In the entries below, find the line containing "This screenshot has height=750, width=1061.", then copy it and every later line exactly, ending with the last line.

*** Block opens ***

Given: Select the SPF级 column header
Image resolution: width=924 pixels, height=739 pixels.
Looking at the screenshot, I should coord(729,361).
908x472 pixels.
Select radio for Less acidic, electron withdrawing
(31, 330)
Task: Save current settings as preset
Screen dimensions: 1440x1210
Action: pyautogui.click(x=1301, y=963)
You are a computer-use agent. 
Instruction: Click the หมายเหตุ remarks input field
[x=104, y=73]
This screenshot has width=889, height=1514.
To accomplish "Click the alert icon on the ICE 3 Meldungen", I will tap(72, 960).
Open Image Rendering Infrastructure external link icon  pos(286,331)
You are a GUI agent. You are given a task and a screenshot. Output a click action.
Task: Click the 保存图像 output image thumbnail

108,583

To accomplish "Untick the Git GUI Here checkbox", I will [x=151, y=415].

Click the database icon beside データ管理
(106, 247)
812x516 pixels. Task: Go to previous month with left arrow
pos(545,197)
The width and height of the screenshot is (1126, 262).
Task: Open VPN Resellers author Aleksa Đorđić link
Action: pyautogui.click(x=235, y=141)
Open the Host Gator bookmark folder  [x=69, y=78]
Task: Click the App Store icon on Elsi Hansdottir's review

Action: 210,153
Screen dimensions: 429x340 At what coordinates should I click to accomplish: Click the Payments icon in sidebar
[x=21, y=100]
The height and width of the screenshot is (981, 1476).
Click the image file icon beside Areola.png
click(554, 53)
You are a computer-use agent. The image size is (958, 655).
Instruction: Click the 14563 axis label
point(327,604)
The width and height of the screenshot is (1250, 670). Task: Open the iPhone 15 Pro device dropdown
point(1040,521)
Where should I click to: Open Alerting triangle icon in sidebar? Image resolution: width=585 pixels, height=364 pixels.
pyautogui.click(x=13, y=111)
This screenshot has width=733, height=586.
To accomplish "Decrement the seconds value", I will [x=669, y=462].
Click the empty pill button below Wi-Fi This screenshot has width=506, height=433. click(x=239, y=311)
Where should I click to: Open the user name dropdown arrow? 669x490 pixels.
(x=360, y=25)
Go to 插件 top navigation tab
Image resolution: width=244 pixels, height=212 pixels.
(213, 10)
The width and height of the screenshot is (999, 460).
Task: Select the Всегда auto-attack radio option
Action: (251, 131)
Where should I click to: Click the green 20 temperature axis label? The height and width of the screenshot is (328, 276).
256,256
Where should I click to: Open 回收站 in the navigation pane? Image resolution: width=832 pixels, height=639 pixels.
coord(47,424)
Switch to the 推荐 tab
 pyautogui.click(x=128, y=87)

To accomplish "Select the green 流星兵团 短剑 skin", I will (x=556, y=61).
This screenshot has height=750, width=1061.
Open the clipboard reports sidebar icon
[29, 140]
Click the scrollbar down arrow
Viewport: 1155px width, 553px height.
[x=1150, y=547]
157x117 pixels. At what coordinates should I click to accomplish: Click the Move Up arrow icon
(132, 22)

*** Block closes ***

> **ANSWER SECTION**:
This screenshot has height=750, width=1061.
Open the clipboard reports sidebar icon
[29, 140]
Click the scrollbar down arrow
Viewport: 1155px width, 553px height.
[x=1150, y=547]
157x117 pixels. At what coordinates should I click to accomplish: Click the Move Up arrow icon
(132, 22)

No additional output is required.